その度に、ディランの身体が小さく震えた。

胸が締めつけられた。
――まだ、戦っている。

私は一歩、前へ踏み出した。

その瞬間、戦っていた仲間たち――
ユウリ、レイ、セナ、テオが、まるで合図を受けたかのように動きを止めた。

ユウリが静かに告げる。
「……お嬢様」

レイは剣を下げ、深く頭を垂れる。
「殿下を……頼みます」

セナは氷の剣を引き、ティアナの背中を守るように下がった。
「行け。
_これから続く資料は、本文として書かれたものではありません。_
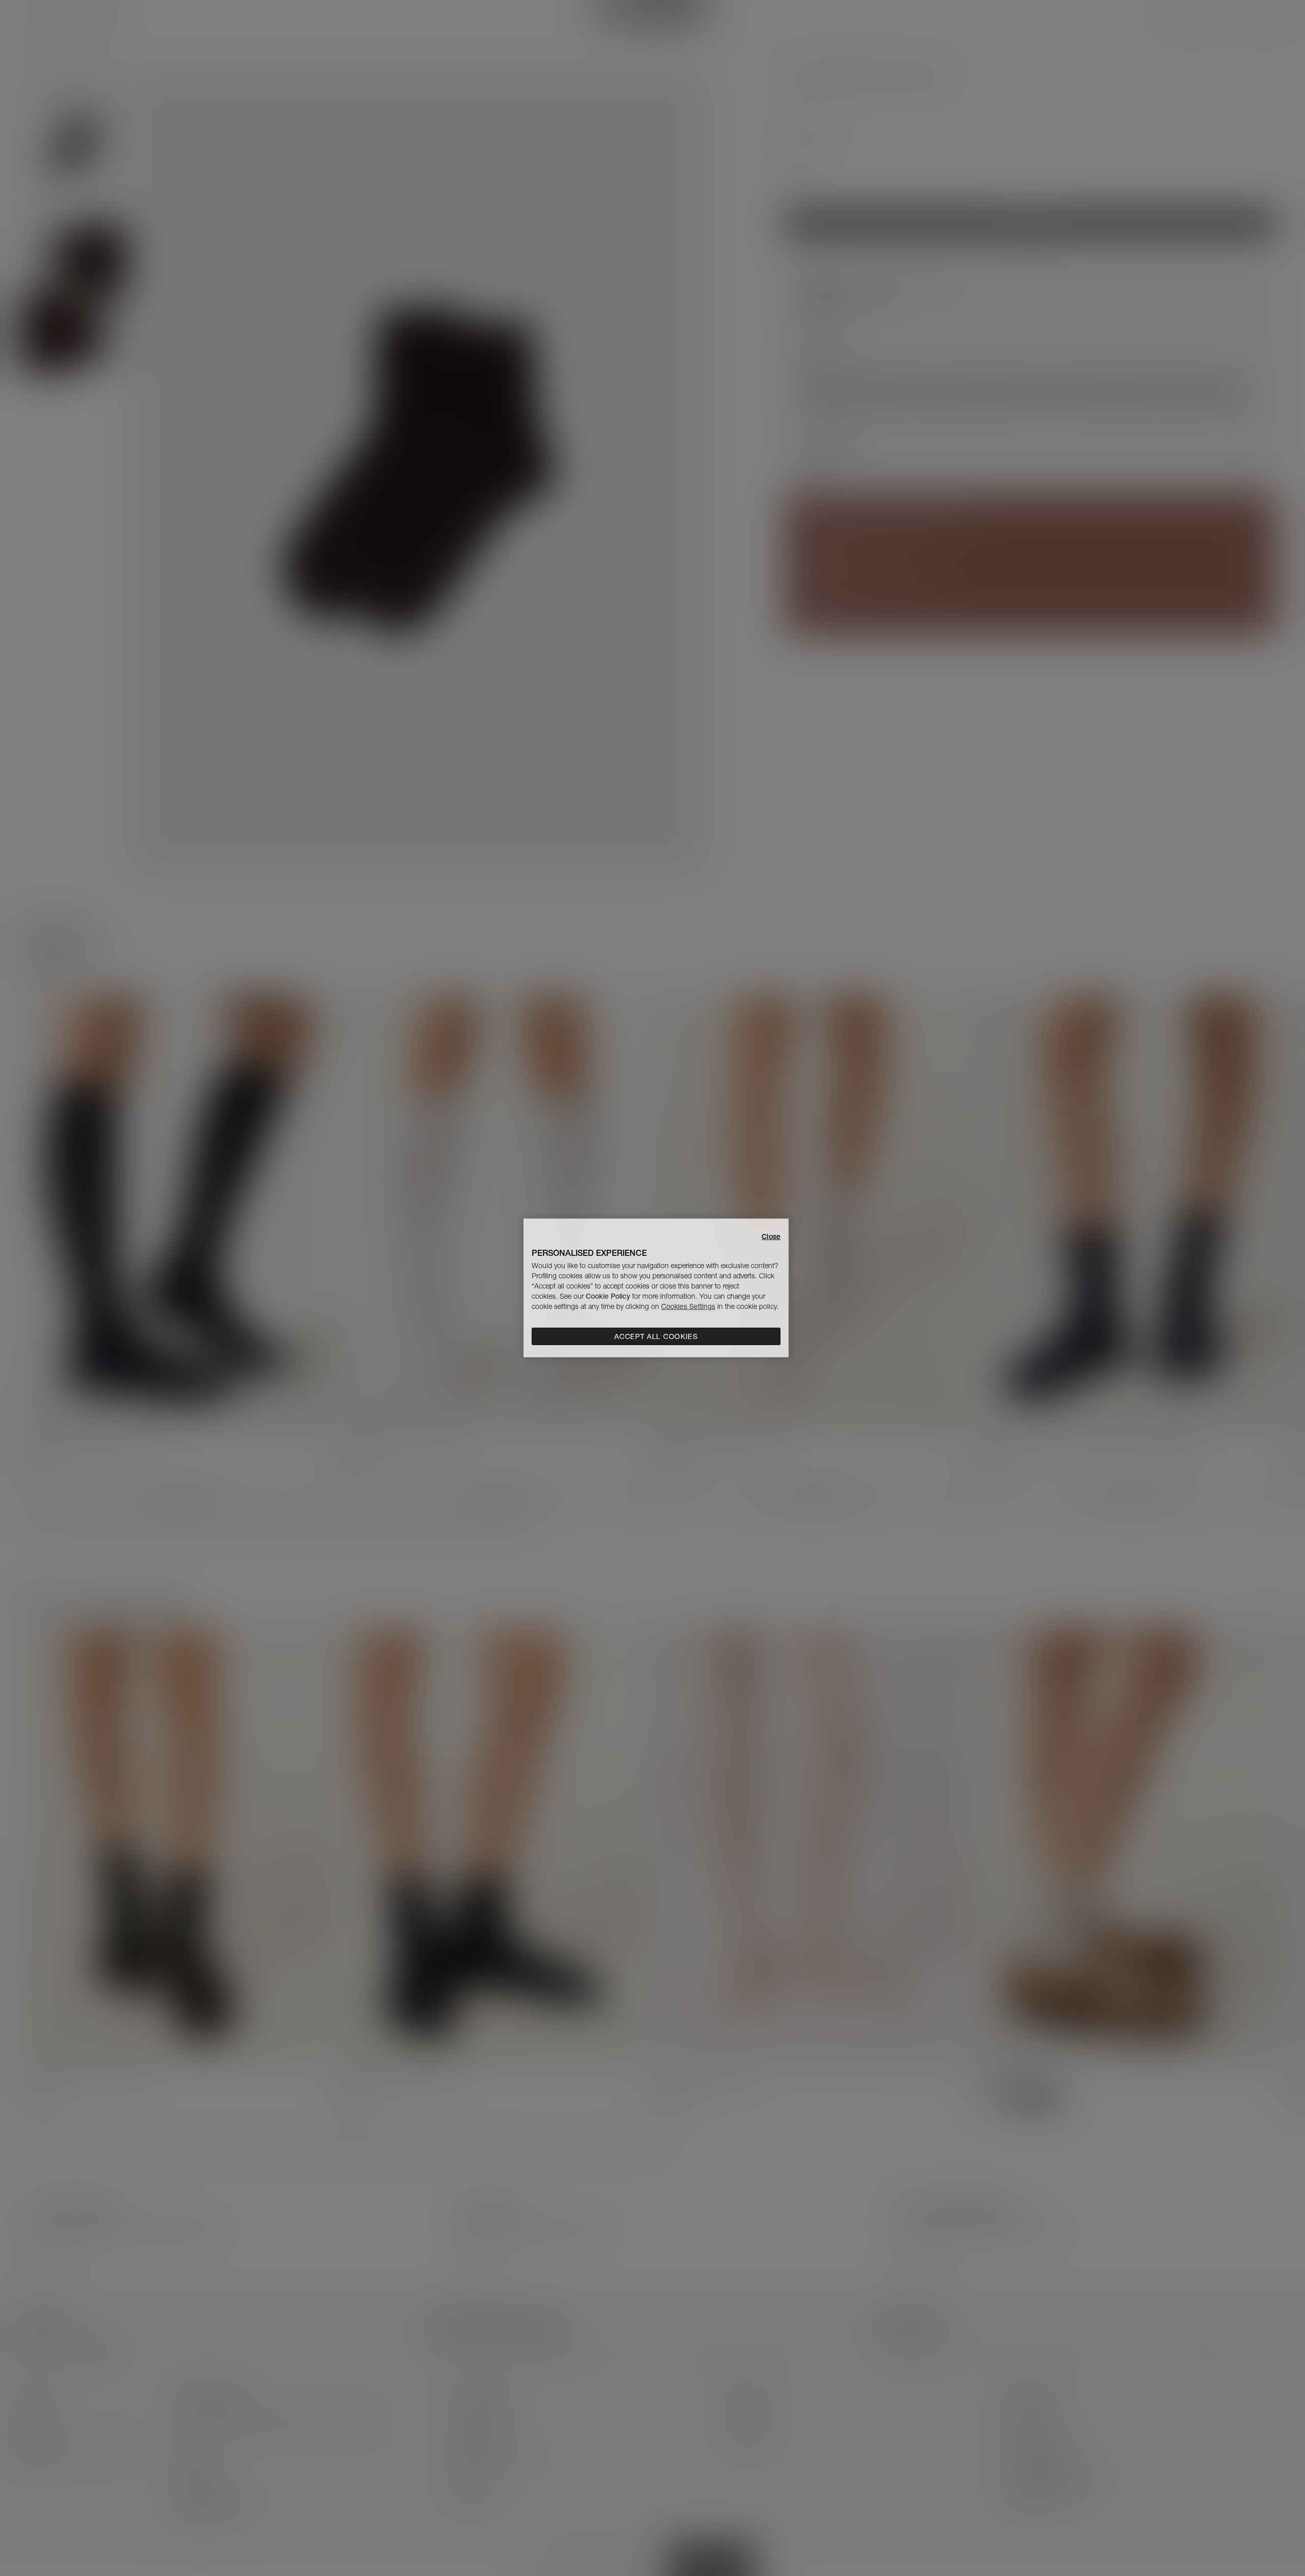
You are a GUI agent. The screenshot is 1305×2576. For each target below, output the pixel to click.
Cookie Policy (608, 1296)
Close (771, 1236)
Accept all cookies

ティアナ」

テオは紅い魔力を収め、にやりと笑う。
「最後は……お嬢様の番だ」

4人の視線が、私の決意を押し出す。
胸が熱くなった。
――みんな、信じてくれている。

私は剣を構え、ディランへ向けて歩み出た。

「ディランは返してもらう」

蒼い光が刀身に宿り、空気が震える。
私の想いが、刃に乗って脈打つ。

深く息を吸い、詠唱を紡ぐ。

「蒼き想いよ――
切り離せ、ラピスラズリ!」

蒼い風が渦を巻き、
私の想いが刃となって放たれる。

その一閃は、影だけを正確に断ち、
ジョルジュの魔の手をディランから引き剥がした。

影が悲鳴を上げ、霧のように散っていく。

ディランの身体がふらりと揺れ、
私は駆け寄ってその身体を抱きとめた。

「……もう、大丈夫だから」

腕の中の温もりが、確かに“彼”のものだった。
蒼い光が静かに消えていく。

私はその胸に顔を寄せ、震える声で囁いた。